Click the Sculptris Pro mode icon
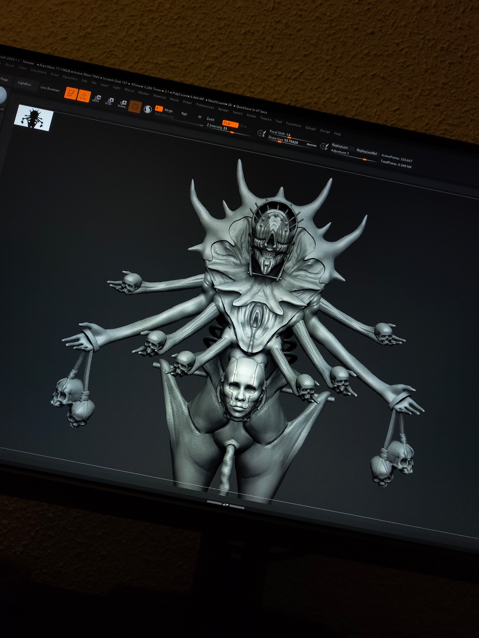 tap(148, 109)
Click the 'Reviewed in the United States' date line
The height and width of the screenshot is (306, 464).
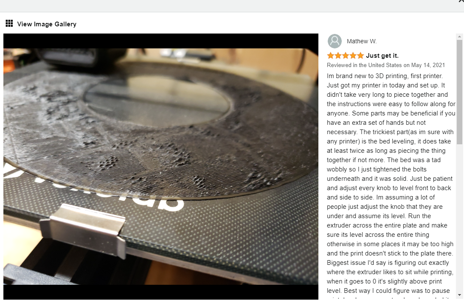[385, 65]
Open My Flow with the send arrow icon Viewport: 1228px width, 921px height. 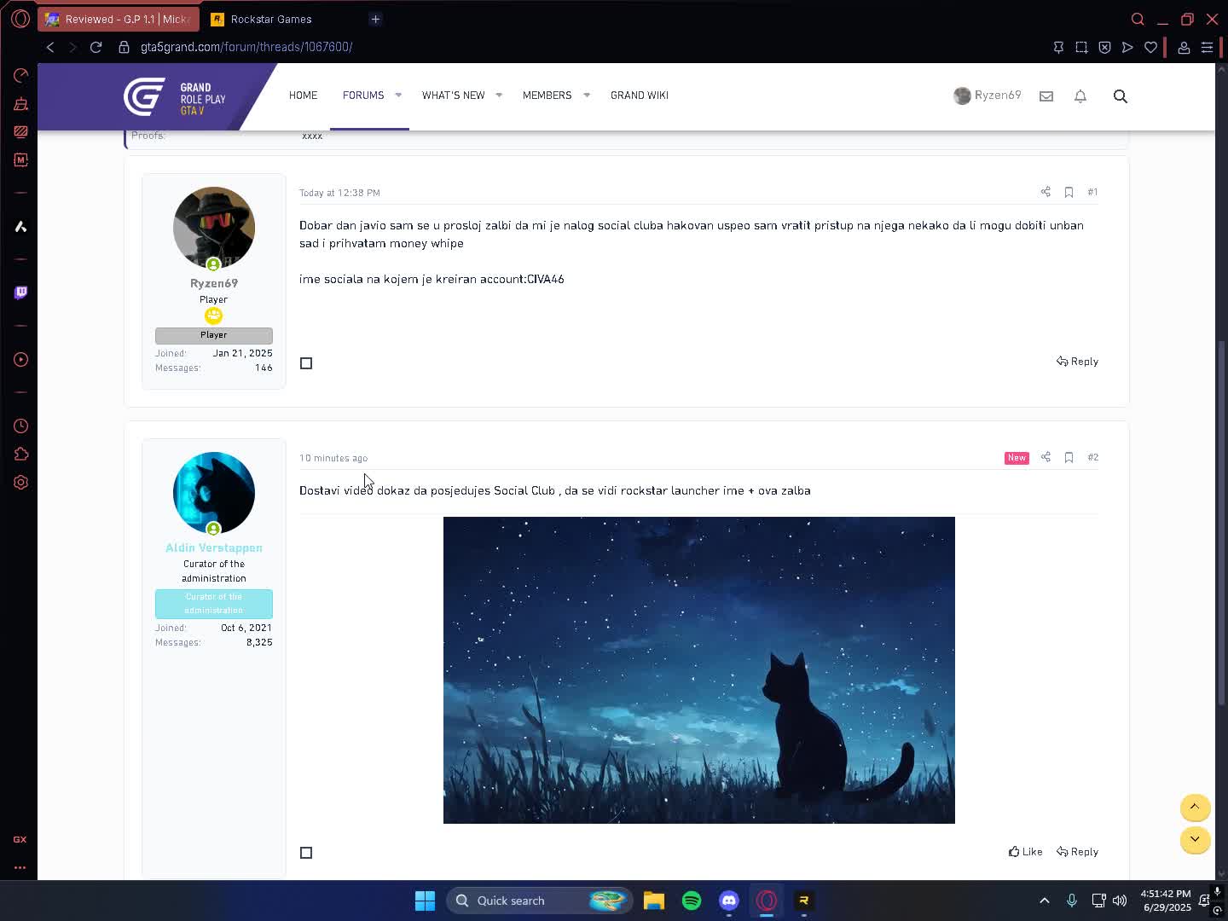[x=1127, y=47]
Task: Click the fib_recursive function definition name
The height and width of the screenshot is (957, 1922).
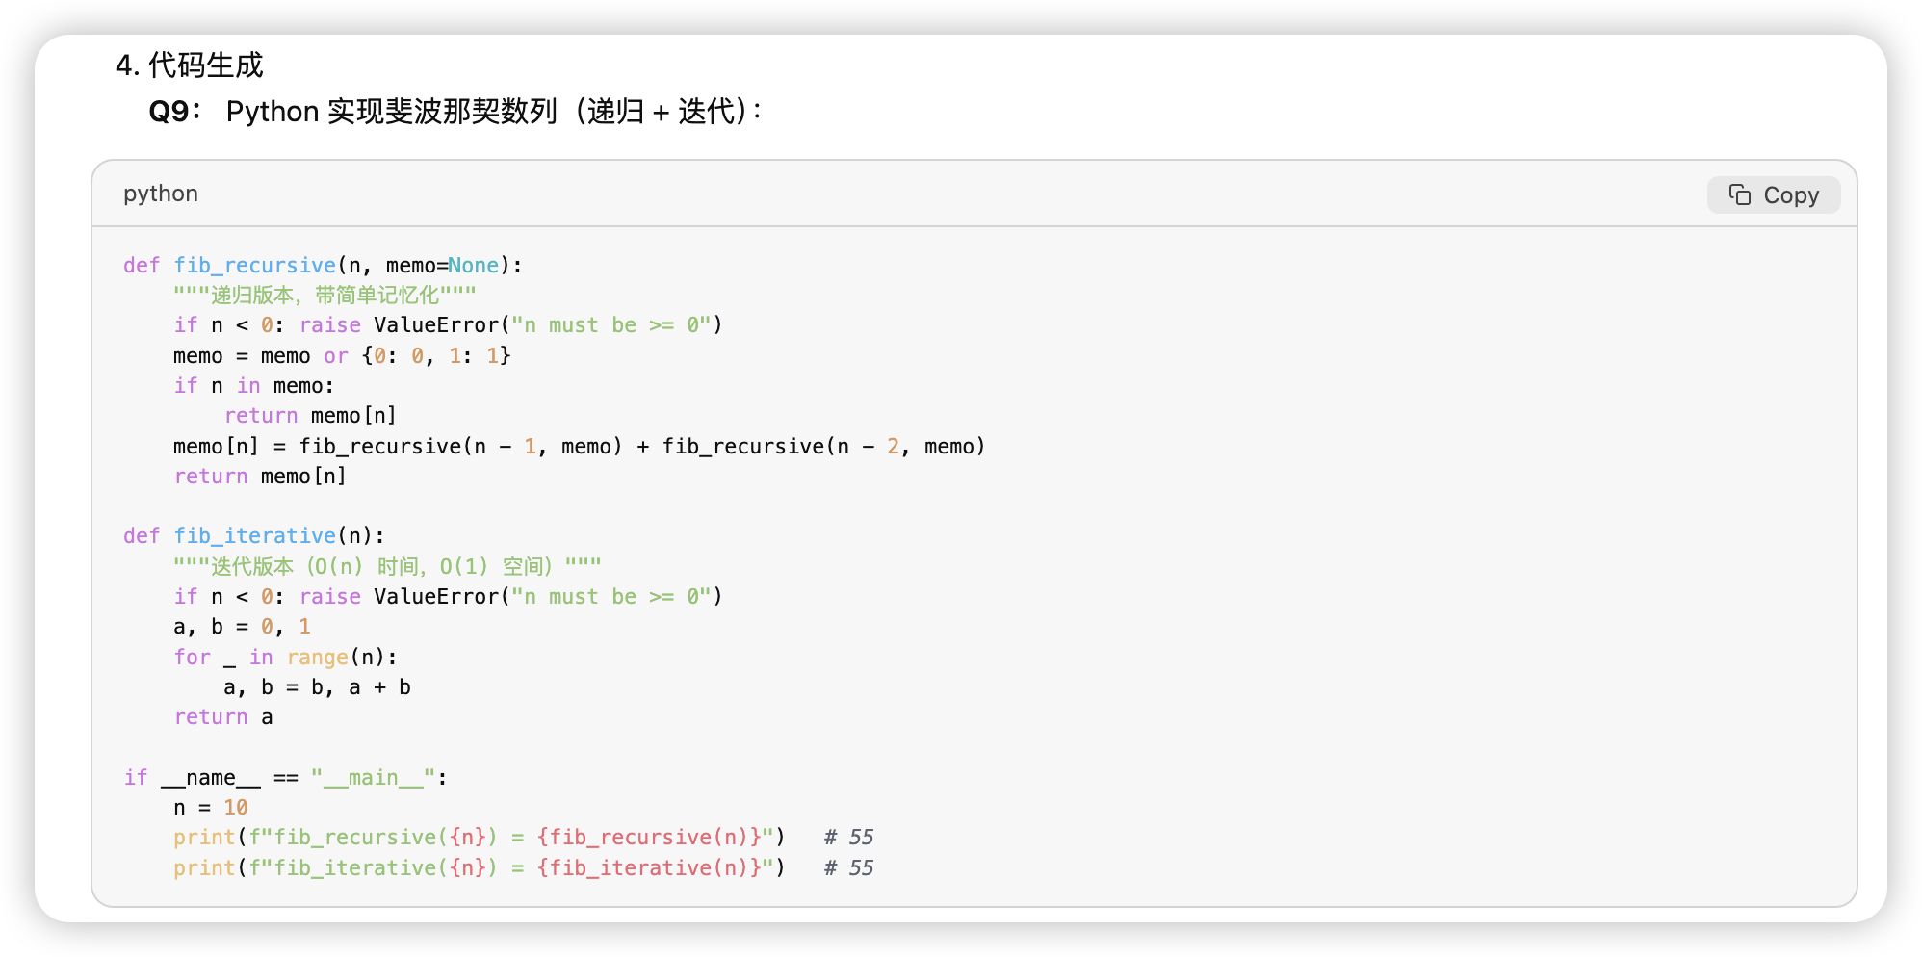Action: point(255,266)
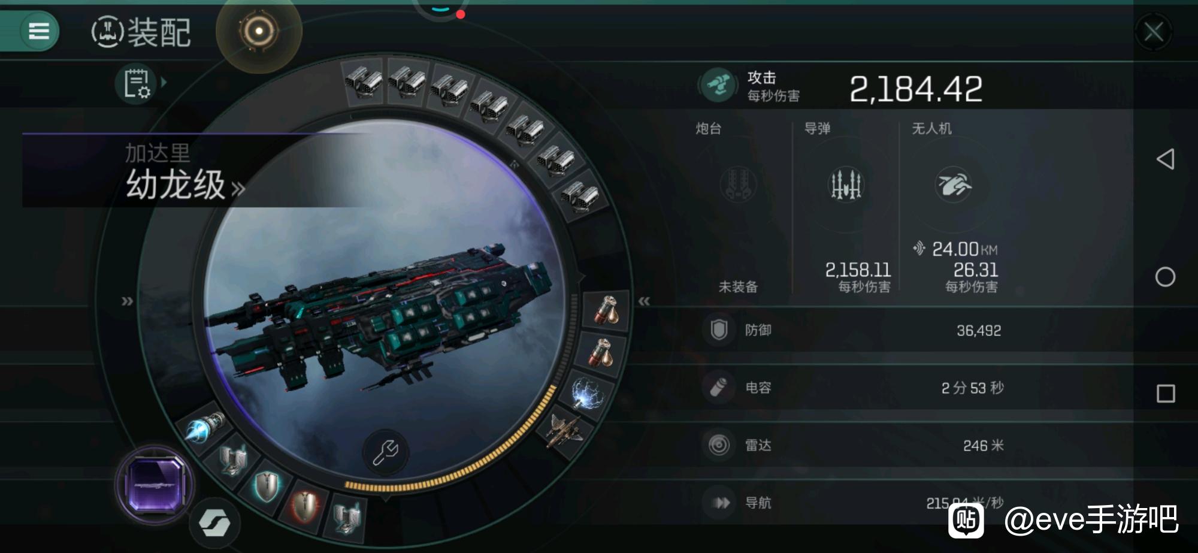Click the glowing target circle icon
Screen dimensions: 1198x553
point(259,31)
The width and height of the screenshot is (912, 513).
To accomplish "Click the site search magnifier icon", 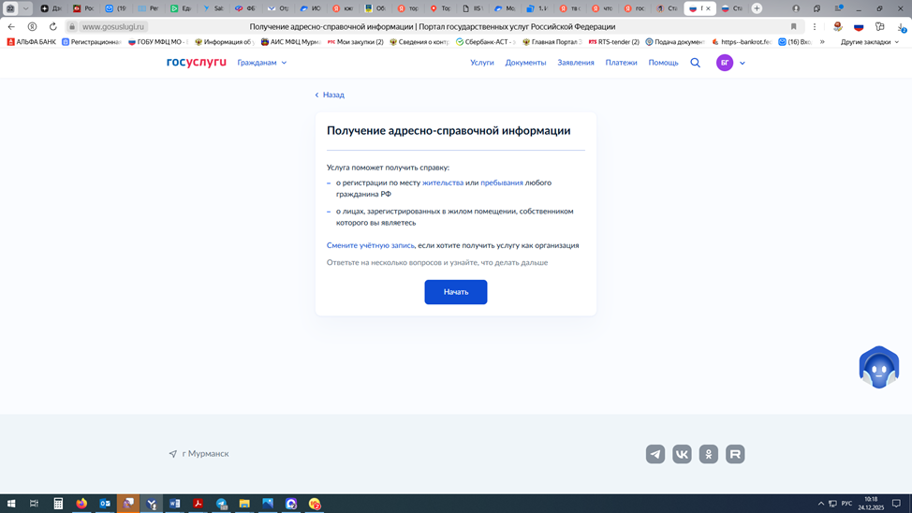I will click(695, 63).
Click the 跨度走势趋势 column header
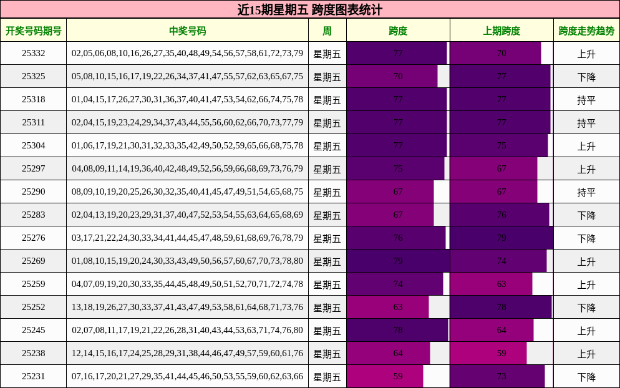This screenshot has width=620, height=388. coord(586,29)
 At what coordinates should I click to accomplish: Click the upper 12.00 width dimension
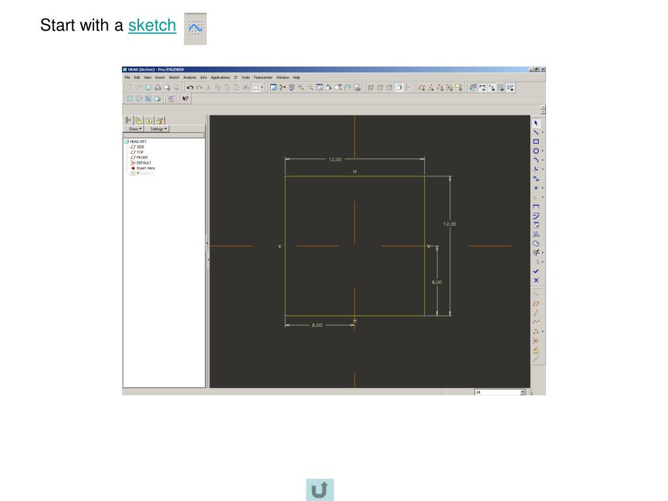[335, 159]
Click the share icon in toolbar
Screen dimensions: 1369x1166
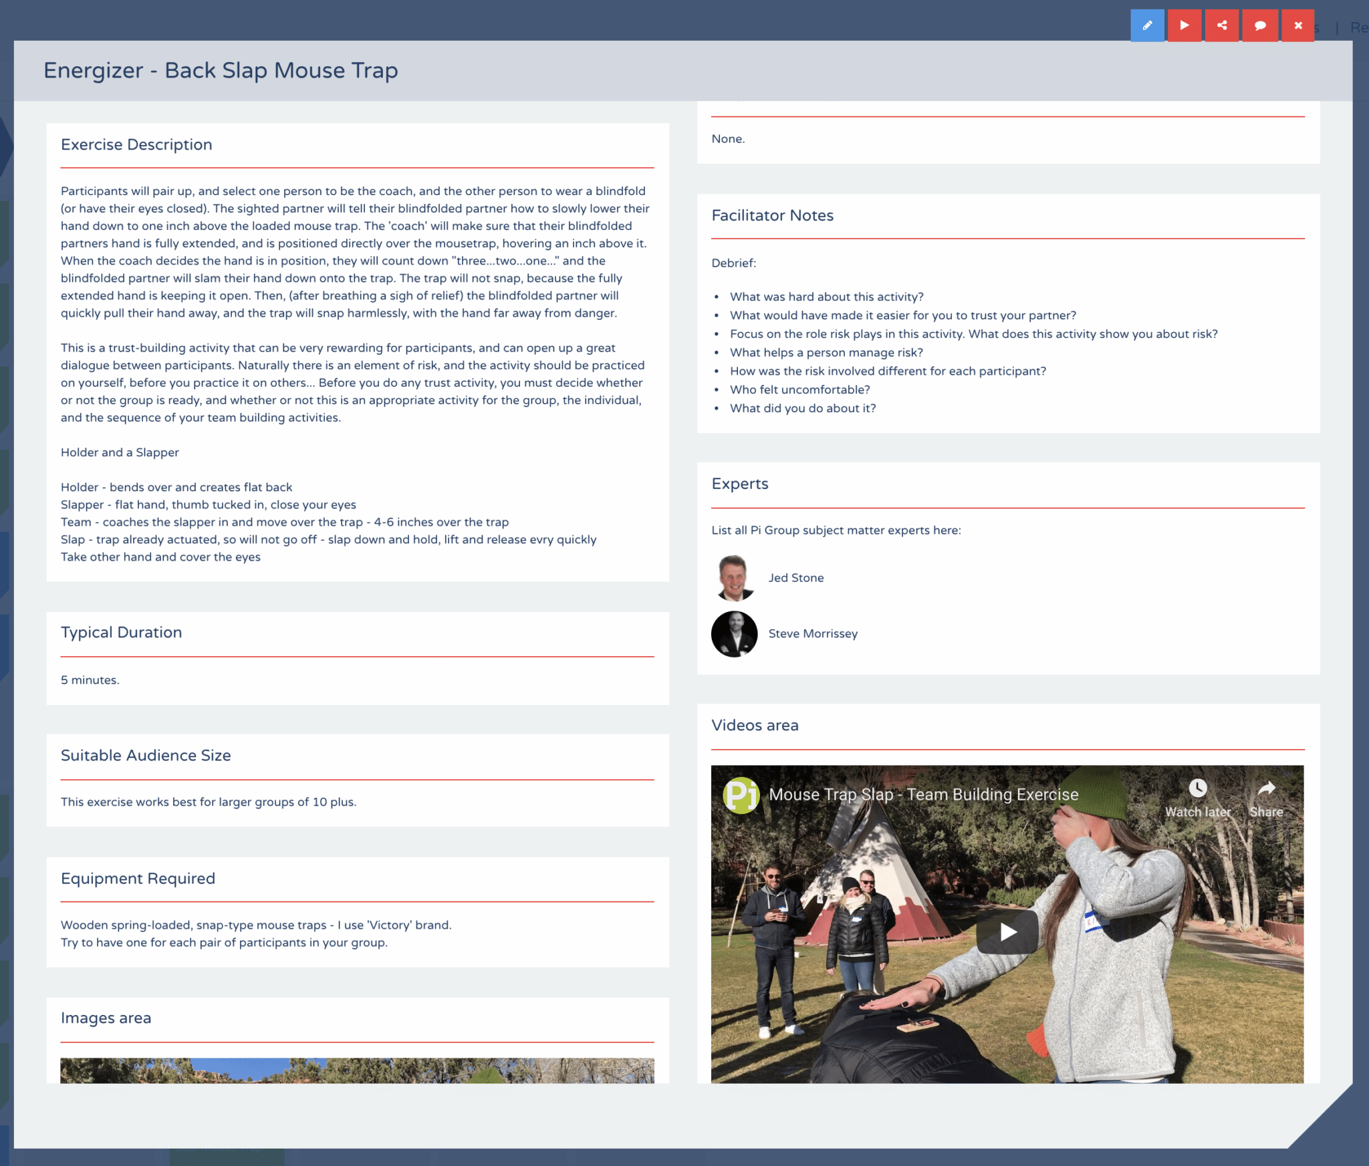click(1222, 25)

#### Exercise details:
Please return the lines of the records verbatim, from the line with "Click the share icon in toolbar" through the end of the records, including both. Leave the pictures out of your answer.

#### Completed task:
Click the share icon in toolbar
Screen dimensions: 1369x1166
click(1222, 25)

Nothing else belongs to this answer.